Harvesting, packing and transport of strawberries from the field to packhouse facilities can take hours. Delays before cooling are detrimental for fruit quality and shelf-life, especially when the weather is warm. The PQC are working as part of a consortium to develop a portable chiller that can be used in the field to ensure rapid and efficient cooling of fruit. The consortium is led by JDCooling Ltd, and includes Scorpion Vision Ltd and Berry Gardens Ltd.
This project has been funded through Innovate UK and is now in its third season. An experimental cooling system has been set up at the PQC facilities to allow detailed studies for the optimisation of cooling protocols. This led to the design of an in-field chiller (CoolBerry rig) initially tested for chilling one pallet, and now extended with capacity to chill three pallets. The three pallet version is undergoing the first tests this season.
In addition to the advantages of rapid cooling to improve quality and extend storage life, the CoolBerry rig design allows loading and unloading of whole pallets, which reduces the need for repeated construction and deconstruction of the pallet. This constitutes a very significant saving in labour, which is especially important at this time of Covid-19 and Brexit.

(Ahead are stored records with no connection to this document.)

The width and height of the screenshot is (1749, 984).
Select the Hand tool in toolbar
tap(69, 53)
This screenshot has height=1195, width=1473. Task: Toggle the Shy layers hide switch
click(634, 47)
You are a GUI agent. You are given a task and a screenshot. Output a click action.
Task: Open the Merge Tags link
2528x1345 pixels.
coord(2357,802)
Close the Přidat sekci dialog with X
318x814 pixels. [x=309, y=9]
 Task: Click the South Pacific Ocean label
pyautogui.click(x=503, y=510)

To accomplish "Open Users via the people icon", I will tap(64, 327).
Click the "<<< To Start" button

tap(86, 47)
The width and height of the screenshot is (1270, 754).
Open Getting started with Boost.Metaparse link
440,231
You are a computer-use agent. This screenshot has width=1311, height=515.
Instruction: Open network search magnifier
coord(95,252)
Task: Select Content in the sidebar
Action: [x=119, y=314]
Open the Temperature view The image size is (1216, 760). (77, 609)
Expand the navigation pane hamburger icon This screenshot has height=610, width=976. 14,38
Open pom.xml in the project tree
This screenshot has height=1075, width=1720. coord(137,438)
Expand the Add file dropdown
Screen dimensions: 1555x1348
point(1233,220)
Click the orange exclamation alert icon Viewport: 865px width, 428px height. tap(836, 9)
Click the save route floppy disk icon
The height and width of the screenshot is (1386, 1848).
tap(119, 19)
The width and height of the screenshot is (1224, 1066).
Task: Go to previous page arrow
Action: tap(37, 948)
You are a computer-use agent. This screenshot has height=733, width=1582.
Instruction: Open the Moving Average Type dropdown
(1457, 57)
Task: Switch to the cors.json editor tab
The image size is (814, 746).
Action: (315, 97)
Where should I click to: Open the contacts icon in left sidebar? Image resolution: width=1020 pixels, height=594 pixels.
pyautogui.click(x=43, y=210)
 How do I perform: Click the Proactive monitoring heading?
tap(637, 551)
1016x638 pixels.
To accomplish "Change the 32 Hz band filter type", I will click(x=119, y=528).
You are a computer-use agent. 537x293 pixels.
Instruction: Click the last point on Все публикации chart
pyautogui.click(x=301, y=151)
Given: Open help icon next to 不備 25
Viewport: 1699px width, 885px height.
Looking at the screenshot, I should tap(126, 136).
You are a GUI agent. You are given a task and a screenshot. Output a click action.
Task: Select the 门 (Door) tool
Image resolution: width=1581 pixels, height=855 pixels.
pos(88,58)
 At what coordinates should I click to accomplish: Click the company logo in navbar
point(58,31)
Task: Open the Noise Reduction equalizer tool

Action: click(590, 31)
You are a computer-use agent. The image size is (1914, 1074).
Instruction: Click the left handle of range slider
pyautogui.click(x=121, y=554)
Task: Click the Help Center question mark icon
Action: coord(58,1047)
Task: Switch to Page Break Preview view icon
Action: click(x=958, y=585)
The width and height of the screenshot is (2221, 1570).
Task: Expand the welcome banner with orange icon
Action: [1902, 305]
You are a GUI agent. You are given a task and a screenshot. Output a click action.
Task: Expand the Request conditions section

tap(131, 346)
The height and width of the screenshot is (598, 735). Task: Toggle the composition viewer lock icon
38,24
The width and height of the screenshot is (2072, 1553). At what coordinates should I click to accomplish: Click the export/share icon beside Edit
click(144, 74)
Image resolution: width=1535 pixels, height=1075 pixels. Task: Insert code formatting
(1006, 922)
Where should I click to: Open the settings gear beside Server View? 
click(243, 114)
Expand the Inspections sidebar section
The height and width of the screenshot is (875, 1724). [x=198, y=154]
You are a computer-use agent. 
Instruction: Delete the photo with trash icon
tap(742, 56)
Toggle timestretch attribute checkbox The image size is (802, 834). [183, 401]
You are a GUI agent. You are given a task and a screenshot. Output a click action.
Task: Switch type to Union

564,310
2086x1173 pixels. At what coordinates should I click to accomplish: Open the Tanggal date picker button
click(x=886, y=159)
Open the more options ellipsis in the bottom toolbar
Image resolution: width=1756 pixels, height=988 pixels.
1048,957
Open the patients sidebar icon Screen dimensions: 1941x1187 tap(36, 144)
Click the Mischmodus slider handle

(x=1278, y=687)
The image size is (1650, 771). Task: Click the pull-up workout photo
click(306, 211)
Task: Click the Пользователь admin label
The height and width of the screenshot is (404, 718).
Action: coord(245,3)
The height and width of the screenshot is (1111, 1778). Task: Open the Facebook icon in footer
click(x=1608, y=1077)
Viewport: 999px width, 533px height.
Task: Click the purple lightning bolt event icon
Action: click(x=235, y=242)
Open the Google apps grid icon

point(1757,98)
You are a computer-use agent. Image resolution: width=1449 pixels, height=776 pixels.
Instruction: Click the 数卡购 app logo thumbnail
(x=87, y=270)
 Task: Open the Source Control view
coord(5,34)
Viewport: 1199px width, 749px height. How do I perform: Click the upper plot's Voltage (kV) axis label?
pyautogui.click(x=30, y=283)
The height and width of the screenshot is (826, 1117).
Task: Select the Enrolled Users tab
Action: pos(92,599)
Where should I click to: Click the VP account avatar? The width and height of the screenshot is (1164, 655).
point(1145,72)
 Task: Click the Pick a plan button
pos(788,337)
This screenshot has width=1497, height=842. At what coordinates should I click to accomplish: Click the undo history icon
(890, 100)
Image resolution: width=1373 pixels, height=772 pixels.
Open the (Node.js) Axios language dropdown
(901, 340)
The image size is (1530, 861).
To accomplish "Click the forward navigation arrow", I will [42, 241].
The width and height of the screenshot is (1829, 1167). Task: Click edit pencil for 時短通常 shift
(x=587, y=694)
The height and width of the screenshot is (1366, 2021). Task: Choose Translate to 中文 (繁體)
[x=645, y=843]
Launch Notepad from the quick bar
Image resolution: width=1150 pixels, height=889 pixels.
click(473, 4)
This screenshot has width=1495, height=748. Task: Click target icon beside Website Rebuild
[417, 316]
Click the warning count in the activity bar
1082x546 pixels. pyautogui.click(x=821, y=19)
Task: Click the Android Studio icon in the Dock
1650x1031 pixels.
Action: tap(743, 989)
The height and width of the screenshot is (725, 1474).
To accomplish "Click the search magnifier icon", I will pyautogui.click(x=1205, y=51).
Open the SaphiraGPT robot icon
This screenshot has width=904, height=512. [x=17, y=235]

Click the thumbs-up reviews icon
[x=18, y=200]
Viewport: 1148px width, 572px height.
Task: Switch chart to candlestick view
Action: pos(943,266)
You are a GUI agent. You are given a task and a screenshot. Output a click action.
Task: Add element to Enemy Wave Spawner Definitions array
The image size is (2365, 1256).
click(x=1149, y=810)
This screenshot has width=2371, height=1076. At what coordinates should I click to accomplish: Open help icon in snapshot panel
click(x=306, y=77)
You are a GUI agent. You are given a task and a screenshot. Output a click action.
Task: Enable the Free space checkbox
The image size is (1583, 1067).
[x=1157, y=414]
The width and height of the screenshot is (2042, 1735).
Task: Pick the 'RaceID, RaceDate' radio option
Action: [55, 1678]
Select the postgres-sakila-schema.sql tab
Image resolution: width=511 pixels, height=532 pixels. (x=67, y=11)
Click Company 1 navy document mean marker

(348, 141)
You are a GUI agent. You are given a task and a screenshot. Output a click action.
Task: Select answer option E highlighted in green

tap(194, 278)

The PQC is working with Ozone Industries Ltd and MAPCAP Ltd to optimise a system for using ozone flushing of retail packs to extend the shelf-life of strawberries. Ozone; O3, is one of the most powerful oxidants on earth, and very effective for destroying micro-organisms (fungi, bacteria and viruses). Ozone is not persistent, as it reverts to oxygen, leaving no residues, thus avoiding the regulatory and other issues posed by conventional post-harvest biocide treatments. Another advantage of using gaseous ozone is that it avoids wetting the fruit which would encourage fungal growth.
In 2020, with funding from Innovate UK a series of pilot studies were carried out using an experimental system which demonstrated that ozone flushing of retail packs could extend the shelf-life of UK strawberries by 1-2 days. The consortium are now applying for funding to develop the technology into a cost-effective commercial system that can be incorporated directly into the packing line. We are also testing the potential of this technology for a range of other commodities, including raspberries, tomatoes and grapes.
We would like to thank Berry Gardens and Berry World for their help with this work.